Produce the listing below again, exactly as shown.

### RECORDS TO PROCESS ###

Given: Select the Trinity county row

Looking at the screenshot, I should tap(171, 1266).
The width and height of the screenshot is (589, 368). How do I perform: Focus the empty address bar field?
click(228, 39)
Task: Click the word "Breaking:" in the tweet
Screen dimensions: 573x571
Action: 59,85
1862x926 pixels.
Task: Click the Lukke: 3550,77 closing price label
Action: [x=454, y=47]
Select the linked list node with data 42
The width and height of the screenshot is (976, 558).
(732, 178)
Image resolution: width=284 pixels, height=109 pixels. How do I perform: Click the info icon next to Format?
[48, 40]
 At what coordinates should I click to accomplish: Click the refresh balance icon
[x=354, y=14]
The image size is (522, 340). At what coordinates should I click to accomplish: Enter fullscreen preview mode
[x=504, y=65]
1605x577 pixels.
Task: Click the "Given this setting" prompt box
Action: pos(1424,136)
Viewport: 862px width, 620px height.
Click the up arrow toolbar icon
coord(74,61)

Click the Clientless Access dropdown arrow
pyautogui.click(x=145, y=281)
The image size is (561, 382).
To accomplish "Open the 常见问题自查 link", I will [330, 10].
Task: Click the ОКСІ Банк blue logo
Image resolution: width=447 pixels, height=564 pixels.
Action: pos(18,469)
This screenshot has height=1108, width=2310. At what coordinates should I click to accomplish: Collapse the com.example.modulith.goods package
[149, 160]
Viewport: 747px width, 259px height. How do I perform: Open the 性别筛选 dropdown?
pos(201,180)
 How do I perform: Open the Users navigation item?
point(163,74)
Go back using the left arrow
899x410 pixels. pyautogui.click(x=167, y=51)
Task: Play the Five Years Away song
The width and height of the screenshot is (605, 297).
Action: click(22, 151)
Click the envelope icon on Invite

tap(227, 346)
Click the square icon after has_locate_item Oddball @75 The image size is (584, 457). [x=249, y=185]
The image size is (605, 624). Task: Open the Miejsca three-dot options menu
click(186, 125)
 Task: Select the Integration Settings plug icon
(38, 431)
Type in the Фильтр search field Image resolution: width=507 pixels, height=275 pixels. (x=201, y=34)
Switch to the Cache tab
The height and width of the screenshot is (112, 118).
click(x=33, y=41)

###

▶ **ANSWER SECTION**:
Given: Select the Trinity county row

Looking at the screenshot, I should tap(171, 1266).
The width and height of the screenshot is (589, 368). How do I perform: Focus the empty address bar field?
click(228, 39)
Task: Click the word "Breaking:" in the tweet
Screen dimensions: 573x571
Action: 59,85
1862x926 pixels.
Task: Click the Lukke: 3550,77 closing price label
Action: [x=454, y=47]
Select the linked list node with data 42
The width and height of the screenshot is (976, 558).
(732, 178)
Image resolution: width=284 pixels, height=109 pixels. How do I perform: Click the info icon next to Format?
[48, 40]
 At what coordinates should I click to accomplish: Click the refresh balance icon
[x=354, y=14]
The image size is (522, 340). At what coordinates should I click to accomplish: Enter fullscreen preview mode
[x=504, y=65]
1605x577 pixels.
Task: Click the "Given this setting" prompt box
Action: pos(1424,136)
Viewport: 862px width, 620px height.
Click the up arrow toolbar icon
coord(74,61)

Click the Clientless Access dropdown arrow
pyautogui.click(x=145, y=281)
The image size is (561, 382).
To accomplish "Open the 常见问题自查 link", I will [330, 10].
Task: Click the ОКСІ Банк blue logo
Image resolution: width=447 pixels, height=564 pixels.
Action: pos(18,469)
This screenshot has height=1108, width=2310. At what coordinates should I click to accomplish: Collapse the com.example.modulith.goods package
[149, 160]
Viewport: 747px width, 259px height. How do I perform: Open the 性别筛选 dropdown?
pos(201,180)
 How do I perform: Open the Users navigation item?
point(163,74)
Go back using the left arrow
899x410 pixels. pyautogui.click(x=167, y=51)
Task: Play the Five Years Away song
The width and height of the screenshot is (605, 297).
Action: click(22, 151)
Click the envelope icon on Invite

tap(227, 346)
Click the square icon after has_locate_item Oddball @75 The image size is (584, 457). [x=249, y=185]
The image size is (605, 624). Task: Open the Miejsca three-dot options menu
click(186, 125)
 Task: Select the Integration Settings plug icon
(38, 431)
Type in the Фильтр search field Image resolution: width=507 pixels, height=275 pixels. (x=201, y=34)
Switch to the Cache tab
The height and width of the screenshot is (112, 118).
click(x=33, y=41)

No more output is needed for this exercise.